→ Assignment
Set down, character for character, everything in the records below from the line holding "Ordina per (1098, 234)" down to the line holding "Informazioni (1293, 54)", and no other line.

Start of Dataset entries

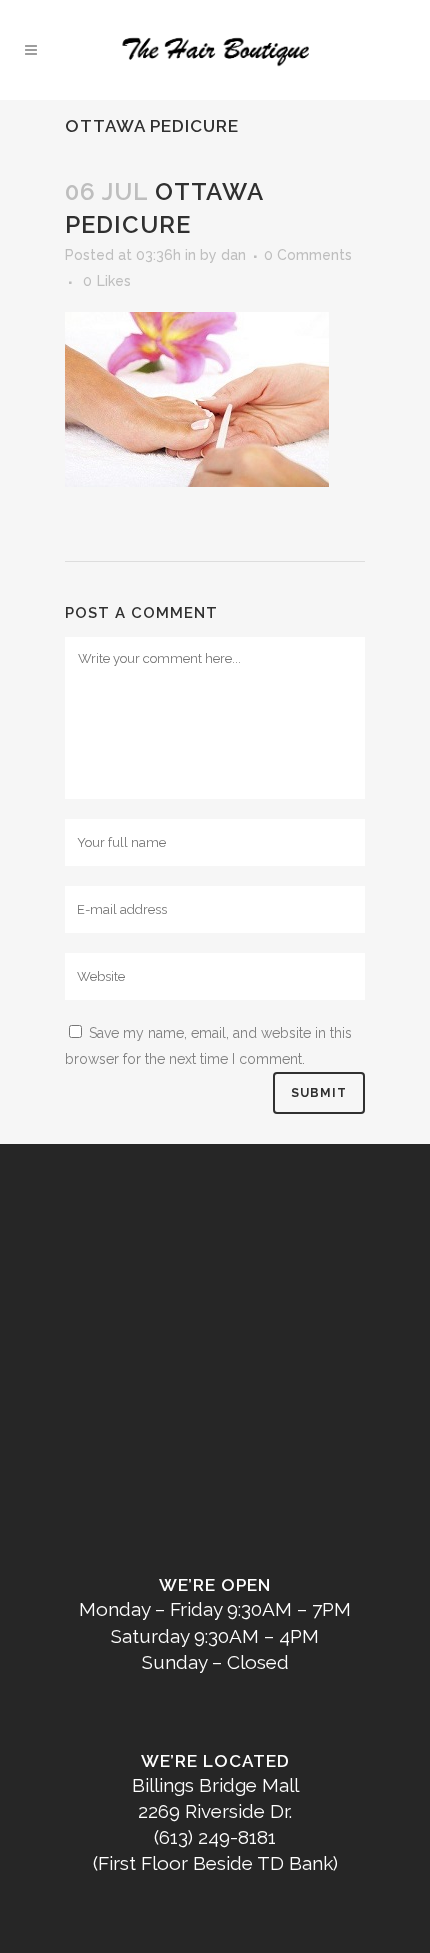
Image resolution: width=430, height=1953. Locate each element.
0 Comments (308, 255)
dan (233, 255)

End of Dataset entries
Start of Dataset entries

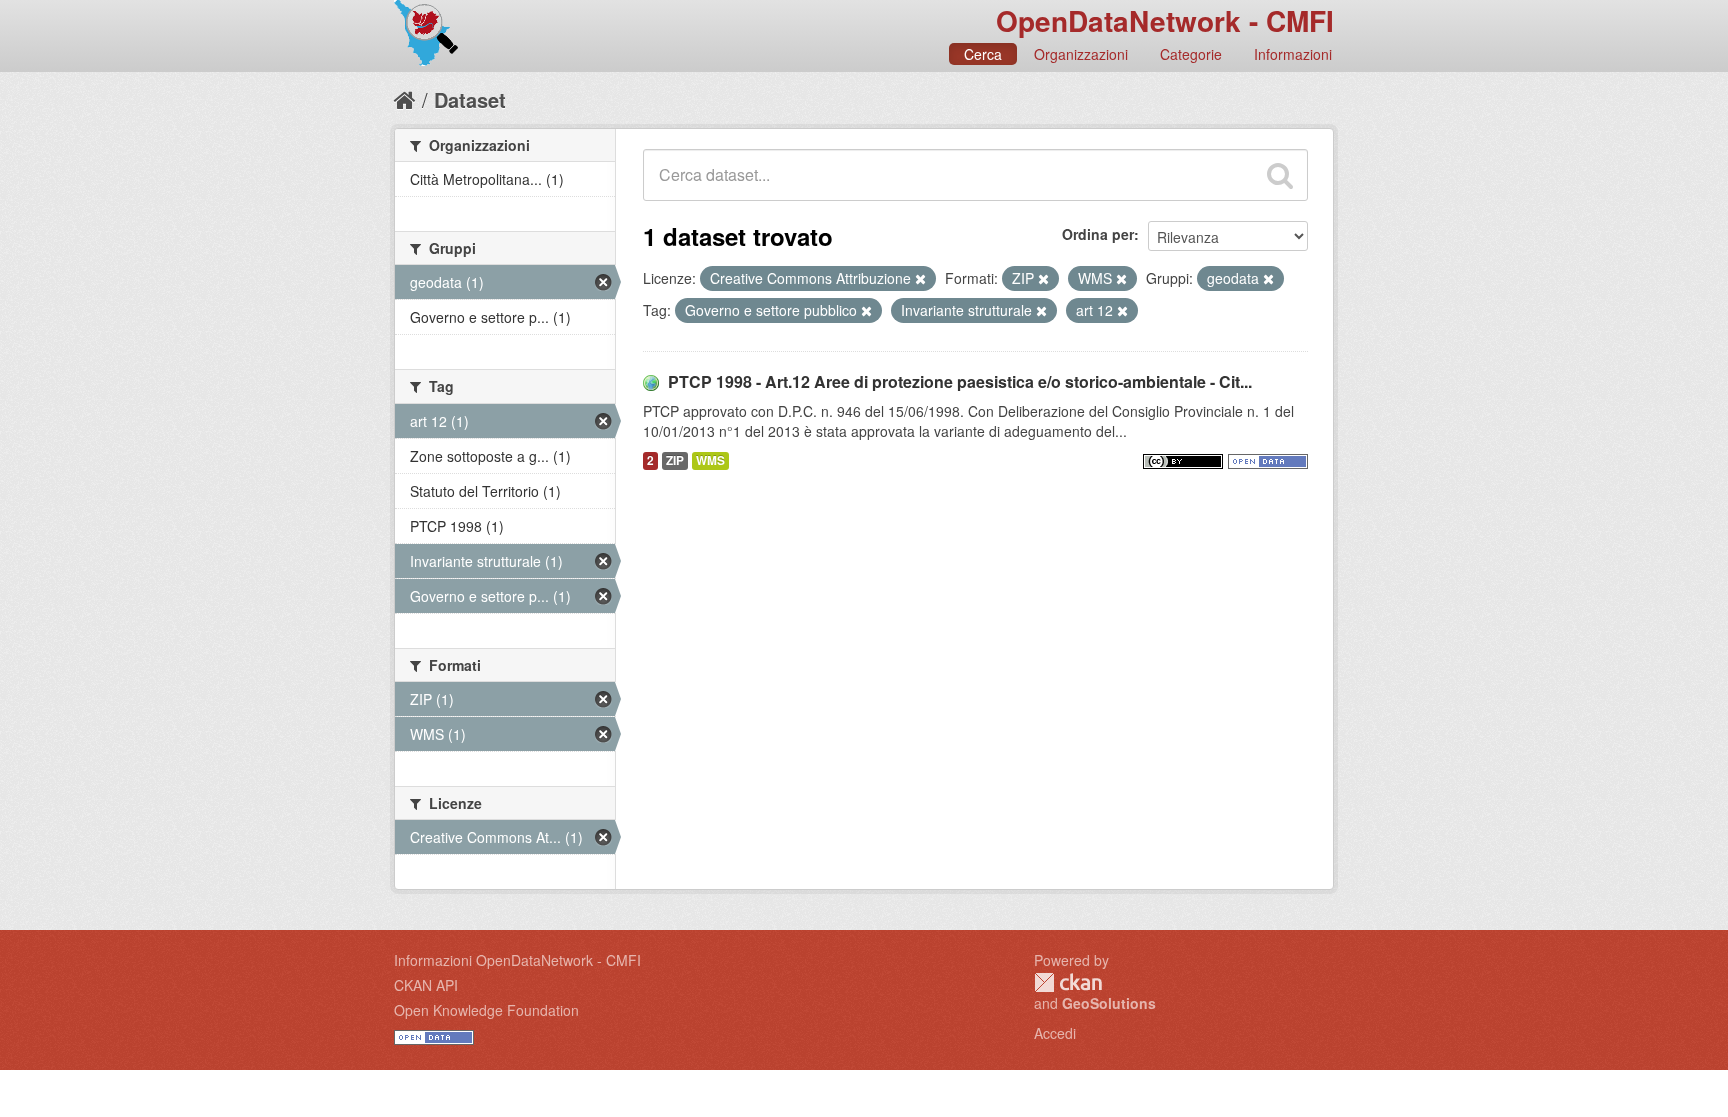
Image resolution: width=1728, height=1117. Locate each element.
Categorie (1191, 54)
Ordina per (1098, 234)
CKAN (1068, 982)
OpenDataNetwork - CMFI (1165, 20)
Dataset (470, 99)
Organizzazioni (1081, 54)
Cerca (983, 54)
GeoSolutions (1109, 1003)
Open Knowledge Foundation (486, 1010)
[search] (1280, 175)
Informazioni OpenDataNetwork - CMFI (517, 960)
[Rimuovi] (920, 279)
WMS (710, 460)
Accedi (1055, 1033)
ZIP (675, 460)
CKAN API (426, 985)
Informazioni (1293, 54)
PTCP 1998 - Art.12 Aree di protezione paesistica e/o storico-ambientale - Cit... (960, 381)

End of Dataset entries

→ Answer box
Ordina per (1098, 234)
CKAN (1068, 982)
OpenDataNetwork - CMFI (1165, 20)
Dataset (470, 99)
Organizzazioni (1081, 54)
Cerca (983, 54)
GeoSolutions (1109, 1003)
Open Knowledge Foundation (486, 1010)
[search] (1280, 175)
Informazioni OpenDataNetwork - CMFI (517, 960)
[Rimuovi] (920, 279)
WMS (710, 460)
Accedi (1055, 1033)
ZIP (675, 460)
CKAN API (426, 985)
Informazioni (1293, 54)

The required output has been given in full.